In fact, the ultimate achievement for any company is to introduce a new word into the English language, which is exactly what Federal Express has done with the verb FedEx. Virtually nobody asks anyone to overnight anything anymore.

Instead, they ask people to FedEx things regardless of whether they are using Federal Express as their carrier or not.

The core competency behind FedEx, however, is not all the trucks and planes that the company owns and operates. The other carriers have those tools as well. What distinguishes Federal Express is its ability to integrate its IT infrastructure with every business partner it has, giving those customers -- regardless of size -- the ability to seamlessly leverage Federal Express as a business partner.

Given how fickle technology can be, the fact that Federal Express can provide that level of service is one of the driving engines behind, first, the rise of business-to-consumer e-commerce, and now business-to-business e-commerce.

And given the general level of e-business activity in the world, it should come as no surprise that we at InfoWorld felt compelled to offer awards to two finalists. One finalist is David Grant, who as the CTO of autobytel has helped change forever the way many of us will buy and sell cars. Although it's true that the Big Three automakers have recently gotten e-business religion, and other start-up companies have jumped into the fray, it was autobytel that fundamentally changed the business model.
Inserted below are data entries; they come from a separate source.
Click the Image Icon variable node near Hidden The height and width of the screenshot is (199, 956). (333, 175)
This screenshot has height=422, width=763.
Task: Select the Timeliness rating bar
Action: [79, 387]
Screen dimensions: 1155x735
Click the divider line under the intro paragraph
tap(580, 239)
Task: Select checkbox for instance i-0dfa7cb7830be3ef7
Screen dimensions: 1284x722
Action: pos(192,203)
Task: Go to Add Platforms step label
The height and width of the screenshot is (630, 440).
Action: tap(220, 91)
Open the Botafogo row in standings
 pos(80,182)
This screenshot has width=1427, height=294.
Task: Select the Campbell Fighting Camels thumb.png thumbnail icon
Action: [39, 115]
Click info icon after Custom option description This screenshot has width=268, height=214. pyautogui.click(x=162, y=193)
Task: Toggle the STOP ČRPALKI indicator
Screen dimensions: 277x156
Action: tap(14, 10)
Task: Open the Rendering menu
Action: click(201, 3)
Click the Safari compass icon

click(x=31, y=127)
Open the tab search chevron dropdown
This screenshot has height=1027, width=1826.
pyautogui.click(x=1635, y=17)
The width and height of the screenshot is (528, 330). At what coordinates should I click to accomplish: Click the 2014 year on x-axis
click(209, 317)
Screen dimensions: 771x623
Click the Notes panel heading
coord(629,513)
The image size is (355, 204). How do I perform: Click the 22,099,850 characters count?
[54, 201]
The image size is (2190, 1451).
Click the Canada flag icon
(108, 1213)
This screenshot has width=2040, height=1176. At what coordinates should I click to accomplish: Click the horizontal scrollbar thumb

The other finalist is George Setlock, CTO of Medibix Corp., a start-up Web company in the medical field. Although most of you probably never heard of Medibix, Setlock epitomizes everything you can envision in a CTO who not only sets the technical direction for his company but also plays a key role in defining the company's business goals as a founder of the company. In short, he is a true Renaissance man in this age of e-business.

After meeting everyone at last week's conference, it's apparent that successful CTOs all share common traits. Typically, they have the vision needed to see how a given technology will affect the business. They have an intimate understanding of the business their company is in. They have the leadership skills necessary to carry out entrepreneurial efforts. They have the drive and ambition needed to counter adversity. And finally, they have a passion for technology that is well-tempered by practical common sense.

At InfoWorld, we're immensely proud to be associated with this community. And although we will as always continue to serve the IT community as a whole, the emergence of the CTO as a leading voice for advancing business goals through the use of technology is a long-overdue but most welcome change.

Michael Vizard is editor in chief at InfoWorld.